Чем ближе подплывали струги к Киеву, тем большая тоска и тревога разъедали душу, Ходоска как могла успокаивала боярышню. Старик Степан, боясь, что хвороба вот-вот вцепится в Катеру, не отходил от нее ни на шаг.
— Молись, — поучал он Катеру. — Святая молитва как щит перед любой бедой. Запомни: ни один человек таким не родился, чтобы всему свету пригодился. Только божья молитва всему свету нужна.
Катера молилась, становясь на колени. Но и молясь, чувствовала движение могучей реки с лесами и весями на берегах, с бархатно-зелеными островами, с которых доносилось хлопанье птичьих крыльев.
В Киеве остановились на Брячиславовом подворье. С незапамятных пор там ночевали-столовались купцы из Полоцка и Менска. Степан боярским серебром рассчитался с корабельщиками, начал закупать харч, свечки, топливо. Катера и Ходоска сразу пошли к Софии.

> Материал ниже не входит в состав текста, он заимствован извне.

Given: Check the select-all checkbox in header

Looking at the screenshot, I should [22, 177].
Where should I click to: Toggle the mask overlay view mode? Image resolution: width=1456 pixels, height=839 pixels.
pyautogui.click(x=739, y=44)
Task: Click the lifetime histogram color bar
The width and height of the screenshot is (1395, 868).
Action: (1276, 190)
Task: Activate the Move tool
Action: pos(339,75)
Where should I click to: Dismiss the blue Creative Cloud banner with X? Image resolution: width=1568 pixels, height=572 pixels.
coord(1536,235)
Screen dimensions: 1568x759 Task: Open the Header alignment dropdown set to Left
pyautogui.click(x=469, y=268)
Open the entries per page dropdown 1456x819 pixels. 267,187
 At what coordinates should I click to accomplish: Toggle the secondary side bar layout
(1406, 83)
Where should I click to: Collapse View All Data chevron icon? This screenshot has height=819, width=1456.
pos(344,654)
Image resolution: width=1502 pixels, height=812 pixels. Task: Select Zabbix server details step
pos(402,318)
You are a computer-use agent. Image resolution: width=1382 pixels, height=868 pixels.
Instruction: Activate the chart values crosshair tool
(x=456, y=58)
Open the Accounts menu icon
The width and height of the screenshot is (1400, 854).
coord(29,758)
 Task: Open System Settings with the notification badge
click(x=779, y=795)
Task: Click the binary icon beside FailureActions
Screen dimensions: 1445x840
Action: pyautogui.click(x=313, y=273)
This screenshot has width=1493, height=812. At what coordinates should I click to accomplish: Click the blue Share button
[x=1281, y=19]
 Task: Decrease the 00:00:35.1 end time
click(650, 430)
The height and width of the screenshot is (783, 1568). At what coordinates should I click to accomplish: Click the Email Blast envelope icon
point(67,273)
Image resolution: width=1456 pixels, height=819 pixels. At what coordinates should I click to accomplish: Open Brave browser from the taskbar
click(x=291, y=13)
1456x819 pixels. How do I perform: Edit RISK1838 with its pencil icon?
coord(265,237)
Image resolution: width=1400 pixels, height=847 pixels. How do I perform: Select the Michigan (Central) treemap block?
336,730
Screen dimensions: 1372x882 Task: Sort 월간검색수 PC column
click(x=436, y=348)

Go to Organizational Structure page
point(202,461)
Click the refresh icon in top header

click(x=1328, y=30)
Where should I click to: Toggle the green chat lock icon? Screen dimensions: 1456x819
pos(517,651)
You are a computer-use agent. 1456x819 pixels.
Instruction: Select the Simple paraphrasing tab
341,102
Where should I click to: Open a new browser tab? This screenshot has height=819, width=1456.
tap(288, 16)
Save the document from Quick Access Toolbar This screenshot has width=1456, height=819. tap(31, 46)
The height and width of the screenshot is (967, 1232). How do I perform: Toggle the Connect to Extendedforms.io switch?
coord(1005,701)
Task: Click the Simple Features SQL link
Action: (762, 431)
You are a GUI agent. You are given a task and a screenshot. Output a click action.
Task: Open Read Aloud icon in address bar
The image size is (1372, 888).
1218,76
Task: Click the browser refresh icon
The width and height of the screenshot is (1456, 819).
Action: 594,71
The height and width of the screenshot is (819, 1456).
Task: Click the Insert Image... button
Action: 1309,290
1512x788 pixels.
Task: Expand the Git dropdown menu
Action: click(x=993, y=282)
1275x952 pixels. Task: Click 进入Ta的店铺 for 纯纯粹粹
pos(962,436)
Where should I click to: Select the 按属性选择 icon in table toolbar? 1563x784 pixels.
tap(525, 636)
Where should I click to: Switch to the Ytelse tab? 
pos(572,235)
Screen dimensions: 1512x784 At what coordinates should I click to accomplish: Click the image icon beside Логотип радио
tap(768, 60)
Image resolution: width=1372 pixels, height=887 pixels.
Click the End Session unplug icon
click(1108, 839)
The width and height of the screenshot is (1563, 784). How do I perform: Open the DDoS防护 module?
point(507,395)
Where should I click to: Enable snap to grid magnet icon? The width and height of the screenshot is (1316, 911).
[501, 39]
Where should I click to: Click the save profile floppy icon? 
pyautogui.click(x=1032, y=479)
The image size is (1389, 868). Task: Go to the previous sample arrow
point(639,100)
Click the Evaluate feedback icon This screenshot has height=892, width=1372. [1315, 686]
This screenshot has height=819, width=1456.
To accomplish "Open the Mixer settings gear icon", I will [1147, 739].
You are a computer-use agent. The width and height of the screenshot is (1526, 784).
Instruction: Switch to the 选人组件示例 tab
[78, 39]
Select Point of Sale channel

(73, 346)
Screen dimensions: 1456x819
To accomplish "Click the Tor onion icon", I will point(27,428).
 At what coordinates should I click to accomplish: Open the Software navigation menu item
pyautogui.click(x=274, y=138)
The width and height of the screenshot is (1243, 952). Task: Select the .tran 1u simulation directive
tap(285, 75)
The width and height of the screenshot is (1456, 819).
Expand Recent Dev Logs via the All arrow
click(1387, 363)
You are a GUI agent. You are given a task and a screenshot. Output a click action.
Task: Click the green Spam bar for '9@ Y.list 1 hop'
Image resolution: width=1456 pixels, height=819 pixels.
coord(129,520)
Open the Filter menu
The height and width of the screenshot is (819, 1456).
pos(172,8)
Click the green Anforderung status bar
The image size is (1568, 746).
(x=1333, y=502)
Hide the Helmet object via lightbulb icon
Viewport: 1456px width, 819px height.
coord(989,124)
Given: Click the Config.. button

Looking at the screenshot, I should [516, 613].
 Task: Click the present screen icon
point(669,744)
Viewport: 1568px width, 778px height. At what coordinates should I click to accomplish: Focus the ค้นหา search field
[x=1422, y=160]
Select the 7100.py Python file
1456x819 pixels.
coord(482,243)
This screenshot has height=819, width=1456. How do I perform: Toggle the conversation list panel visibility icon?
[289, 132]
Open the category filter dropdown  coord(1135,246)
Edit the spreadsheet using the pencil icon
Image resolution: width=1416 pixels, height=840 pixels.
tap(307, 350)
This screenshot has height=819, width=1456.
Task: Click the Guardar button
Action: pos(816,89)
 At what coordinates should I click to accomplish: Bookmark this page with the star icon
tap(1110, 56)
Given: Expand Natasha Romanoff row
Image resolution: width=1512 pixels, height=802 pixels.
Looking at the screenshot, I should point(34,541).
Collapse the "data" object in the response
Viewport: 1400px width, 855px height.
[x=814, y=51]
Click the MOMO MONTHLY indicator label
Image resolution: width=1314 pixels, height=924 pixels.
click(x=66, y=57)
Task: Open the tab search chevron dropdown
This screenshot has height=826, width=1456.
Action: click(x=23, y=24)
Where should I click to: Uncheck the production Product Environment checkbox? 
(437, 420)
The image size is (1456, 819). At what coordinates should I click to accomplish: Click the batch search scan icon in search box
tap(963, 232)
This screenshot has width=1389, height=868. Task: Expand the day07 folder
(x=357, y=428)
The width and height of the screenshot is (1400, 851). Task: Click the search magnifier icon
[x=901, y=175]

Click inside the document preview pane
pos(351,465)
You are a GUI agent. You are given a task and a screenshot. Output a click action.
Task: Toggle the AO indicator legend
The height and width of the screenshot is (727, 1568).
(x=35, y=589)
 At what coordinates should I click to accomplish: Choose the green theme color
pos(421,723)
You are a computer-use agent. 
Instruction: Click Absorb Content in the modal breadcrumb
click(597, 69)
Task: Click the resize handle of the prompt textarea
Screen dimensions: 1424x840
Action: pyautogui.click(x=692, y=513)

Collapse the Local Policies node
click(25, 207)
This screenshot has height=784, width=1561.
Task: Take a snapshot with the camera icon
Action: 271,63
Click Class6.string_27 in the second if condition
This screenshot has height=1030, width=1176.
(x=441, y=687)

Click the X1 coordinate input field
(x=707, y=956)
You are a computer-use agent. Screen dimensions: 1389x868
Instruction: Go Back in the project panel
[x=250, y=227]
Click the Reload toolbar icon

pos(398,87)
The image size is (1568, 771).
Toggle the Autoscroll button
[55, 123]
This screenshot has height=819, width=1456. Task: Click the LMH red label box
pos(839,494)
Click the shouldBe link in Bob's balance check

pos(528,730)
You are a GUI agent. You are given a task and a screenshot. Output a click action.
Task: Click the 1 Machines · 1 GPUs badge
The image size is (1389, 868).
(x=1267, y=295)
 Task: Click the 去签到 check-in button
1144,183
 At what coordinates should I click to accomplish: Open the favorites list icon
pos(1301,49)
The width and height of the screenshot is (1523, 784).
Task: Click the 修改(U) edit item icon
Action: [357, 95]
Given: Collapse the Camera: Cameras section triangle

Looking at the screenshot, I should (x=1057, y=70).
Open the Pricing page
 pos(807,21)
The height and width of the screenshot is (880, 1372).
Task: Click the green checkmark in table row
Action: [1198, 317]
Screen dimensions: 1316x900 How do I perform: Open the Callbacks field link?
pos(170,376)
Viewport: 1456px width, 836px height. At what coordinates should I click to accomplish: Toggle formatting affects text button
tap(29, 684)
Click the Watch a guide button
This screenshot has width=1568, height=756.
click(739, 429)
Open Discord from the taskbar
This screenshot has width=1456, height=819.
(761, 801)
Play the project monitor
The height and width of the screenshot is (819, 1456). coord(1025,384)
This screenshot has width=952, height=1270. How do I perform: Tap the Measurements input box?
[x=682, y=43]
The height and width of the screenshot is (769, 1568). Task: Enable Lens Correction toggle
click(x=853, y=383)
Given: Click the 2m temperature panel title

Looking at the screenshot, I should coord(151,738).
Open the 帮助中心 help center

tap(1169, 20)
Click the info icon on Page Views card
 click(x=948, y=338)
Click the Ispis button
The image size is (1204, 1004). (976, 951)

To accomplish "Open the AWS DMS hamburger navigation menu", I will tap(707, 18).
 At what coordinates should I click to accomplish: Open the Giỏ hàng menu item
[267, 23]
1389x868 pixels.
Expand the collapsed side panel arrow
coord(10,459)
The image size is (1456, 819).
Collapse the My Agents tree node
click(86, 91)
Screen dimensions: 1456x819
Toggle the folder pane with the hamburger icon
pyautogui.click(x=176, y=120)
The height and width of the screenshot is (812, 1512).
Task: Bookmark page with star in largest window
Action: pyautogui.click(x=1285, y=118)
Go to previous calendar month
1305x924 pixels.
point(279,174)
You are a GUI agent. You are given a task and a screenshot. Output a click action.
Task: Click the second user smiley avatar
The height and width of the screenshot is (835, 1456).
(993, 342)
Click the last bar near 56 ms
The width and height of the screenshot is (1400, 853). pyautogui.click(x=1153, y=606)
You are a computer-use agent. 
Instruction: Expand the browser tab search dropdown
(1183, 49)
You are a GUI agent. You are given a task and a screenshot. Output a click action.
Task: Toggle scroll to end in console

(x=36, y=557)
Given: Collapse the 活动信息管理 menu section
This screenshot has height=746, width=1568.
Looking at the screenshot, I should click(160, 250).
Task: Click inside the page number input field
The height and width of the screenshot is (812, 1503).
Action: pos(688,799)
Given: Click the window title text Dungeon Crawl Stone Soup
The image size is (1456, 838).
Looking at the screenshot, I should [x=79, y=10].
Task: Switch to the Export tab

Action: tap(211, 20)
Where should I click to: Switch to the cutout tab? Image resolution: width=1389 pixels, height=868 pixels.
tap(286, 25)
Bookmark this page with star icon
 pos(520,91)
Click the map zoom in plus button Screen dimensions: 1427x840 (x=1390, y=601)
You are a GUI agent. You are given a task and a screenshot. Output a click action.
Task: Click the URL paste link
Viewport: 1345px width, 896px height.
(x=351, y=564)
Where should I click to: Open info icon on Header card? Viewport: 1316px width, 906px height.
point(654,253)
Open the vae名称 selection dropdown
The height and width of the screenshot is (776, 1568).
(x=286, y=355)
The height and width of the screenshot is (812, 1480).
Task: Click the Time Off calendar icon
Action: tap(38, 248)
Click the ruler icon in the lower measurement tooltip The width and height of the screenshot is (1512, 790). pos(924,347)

Тринадцать куполов взлетало в солнечное киевское небо. Огромный храм был опоясан с южной, северной и западной сторон открытыми арками галерей. Какими маленькими и ничтожными почувствовали себя юные полочанки у подножия красивой гордой церкви!
Но самое ошеломляющее и удивительное ожидало их внутри. Будто на сказочный луг попали они. Пол в храме был устлан яркими разноцветными каменьями. Эти каменья сплетались в чудные сияющие узоры. Хотелось смотреть и смотреть на них. Однако властная сила подняла их взоры наверх, и они увидели круглые зеленого стекла окна, а на столбах и на стенах многочисленные фигуры святых, золото и серебро образов и церковной утвари.
Где-то здесь, в храме, в мраморном саркофаге спит вечным сном строитель Софии князь Ярослав Мудрый. Он же, держа в руках изображение храма, цепко смотрит с фрески, пламенеющей над западной тройной аркой, напротив среднего алтаря. Князевы родственники, мужчины и женщины, с двух сторон тянутся к нему. Живописец нарисовал их высокими, худощавыми, со строгими глазами на темных лицах.
Катера ощутила нестерпимое волнение. Сколько людей прошло по этим плитам, под этим высоким куполом, с которого, когда поднимешь глаза, льется свет. Еще больше людей мечтают побывать здесь, спят и во сне видят этот святой храм, а они, Катера и Ходоска, стоят в нем, стоят и боятся дохнуть.
«Помоги мне, София, — думала Катера. — Сведи меня с тем, кого я люблю. Прошу тебя, ведь я знаю, что ты оберегаешь любовь».
Когда они вернулись из Софии на Брячиславово подворье, Степан начал почтительно, как и положено холопу, упрекать Катеру за то, что та больно уж подолгу ходит по городу, а дорога у нее должна быть одна — к церкви и обратно, — тем более что, говорят, неспокойно, тревожно сейчас в Киеве.
— Не учи меня, раб, — гневно оборвала Катера.
Степан побледнел, проглотил сухой комок в горле и, набравшись смелости, заговорил снова:
— Хочешь — казни меня, боярышня, хочешь — плюй на меня, волосы дери с моей лысины, но я на святых образах поклялся твоему отцу, боярину Алексею, уберечь тебя от злой руки и злого глаза. Знаешь ли ты, что делается в городе и окрестных весях? Мертвецов из могил крадут, божьи кресты рубят, какие-то дьявольские знаки кровавой краской на стенах малюют. Великое волнение кипит в сердцах человеческих. Защитники Перуна, которые до сей поры в пущах и тростниках сидели, на белый свет выходят, из степи алахи [40] на конях и горбатых верблюдах, божьим церквам угрожают.